Goûte la fraîcheur de leurs singularités,
Hume la douceur de leurs simplicités,
Enlace leurs saveurs,
Autorise-les à bercer ton imagination.
Si tu le souhaites,
Colore-les de ton interprétation,
Mélange-les à ton univers,
Fais-en ce qu’il te plaît,
Vis-les, spontanément,
En conscience et en liberté.

Ecouter ce qui nous entoure, écouter ceux qui nous entourent... s’en nourrir et s’y fier, oser s’y aventurer jusqu’à, peut-être, se retrouver.
Quand on fait de la radio, il me semble fondamental de porter sur l’extérieur une oreille attentive.

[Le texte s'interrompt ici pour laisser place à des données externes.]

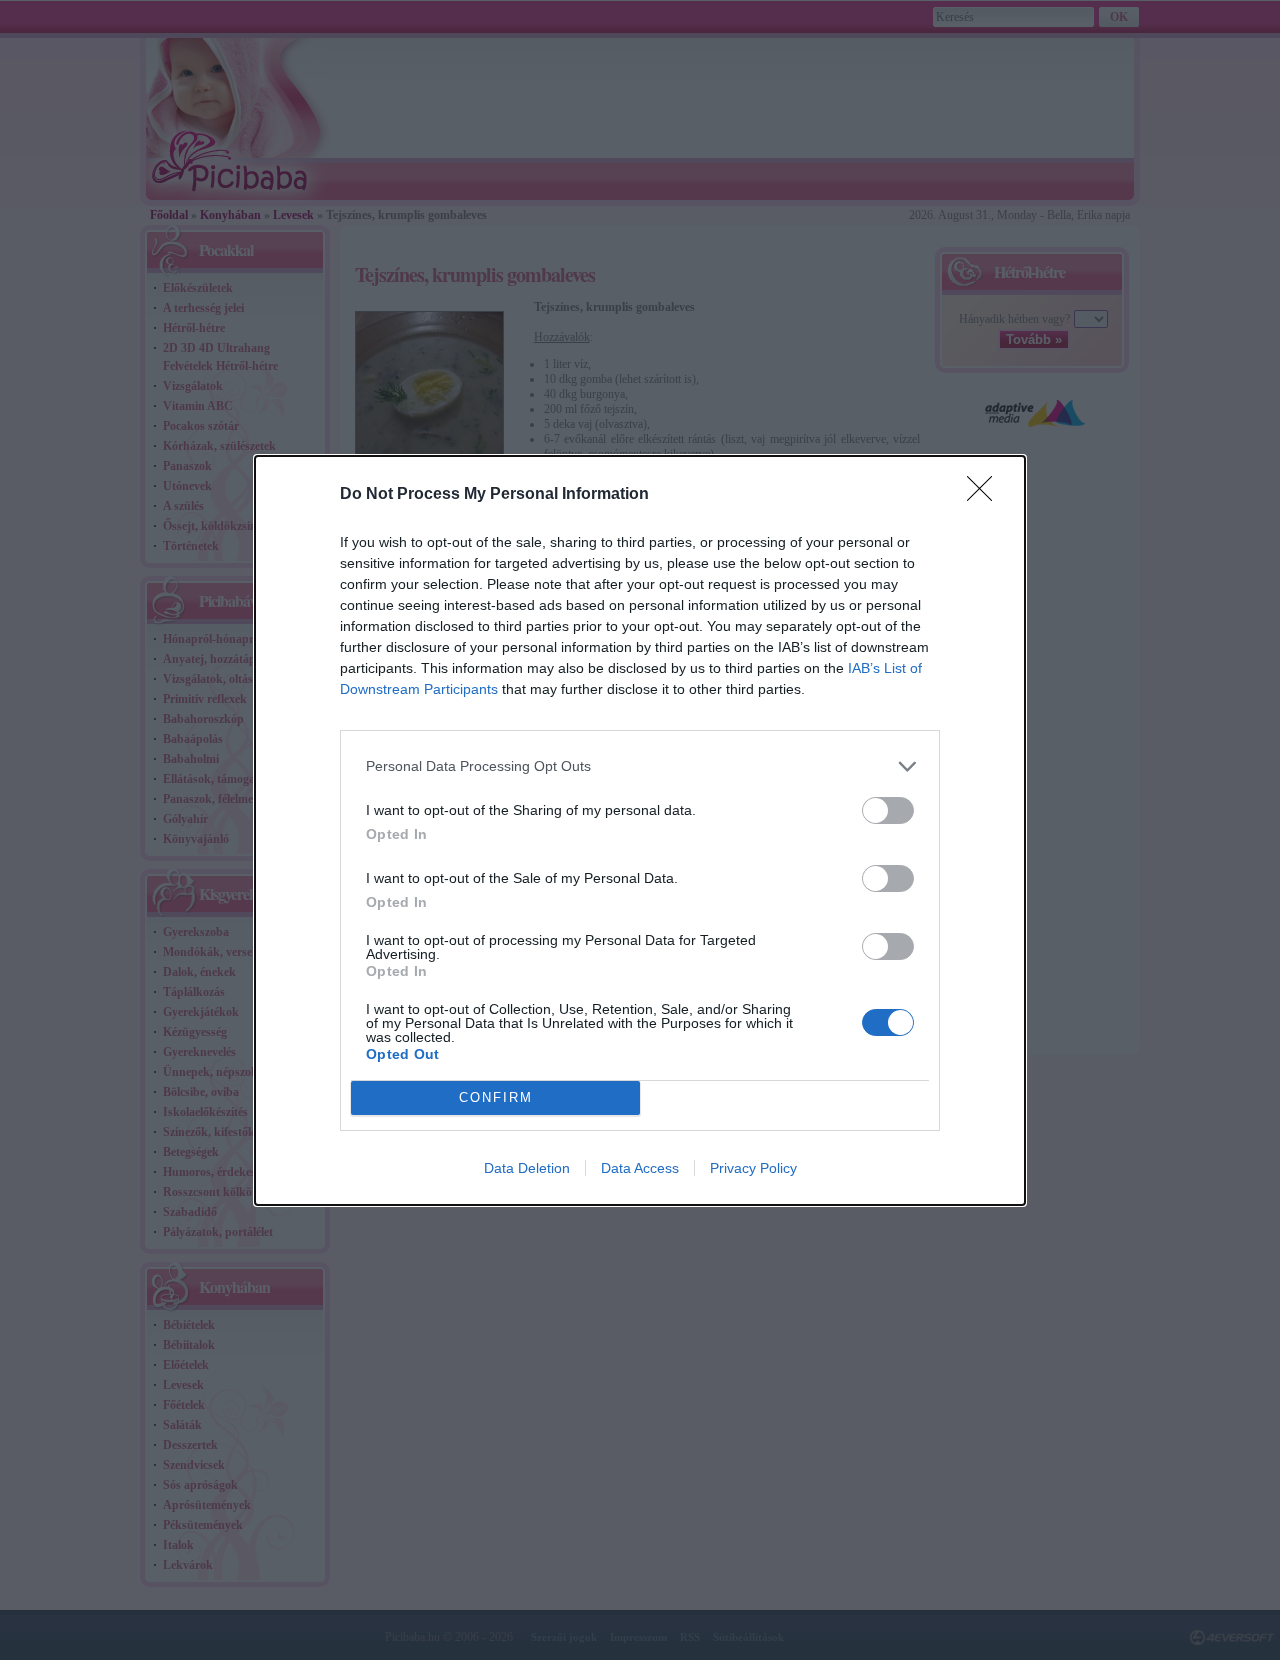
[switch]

Savoir se taire et laisser le temps aux sons d’être émis, au sens d’être libéré. C’est ainsi que l’on peut parvenir, parfois, à saisir l’inexpliqué, à se l’approprier et à le ressentir, pour en tirer le meilleur et ainsi agir en conséquence.
Je porte aux mots dits une grandeur toute particulière, je considère les silences comme délicats porteurs de sens et les accents comme générateurs de doux dodelinements, je puise les sons émis et en nourris mes balades intérieures. Celles des autres aussi, parfois, quand ces voix et ces sonorités, je les capte au vol ou les suscite pour les enregistrer, je les triture et leur insuffle une autre existence qui fera à son tour l’objet d’une écoute, à travers le poste de radio, le casque d’un baladeur, le haut-parleur de l’ordinateur ou parfois les enceintes dressées là, pour une séance d’écoute, quand la couleur des sons vient produire dans la salle une indescriptible émotion collective.
La radio est par excellence le média de l’intimité. Elle s’invite là où personne d’autre ne nous voit, dans la cuisine ou dans la voiture, et toujours à l’intérieur de soi. La radio chuchote, elle s’immisce et se donne, à la merci de celui qui l’écoute. Parfois bruit de fond, d’autres fois fidèle compagne, elle joue le rôle qu’aura décidé l’auditeur. Elle entre dans nos vies aussi vite qu’elle en sort, elle ondoie, s’envole et s’éparpille, inlassablement.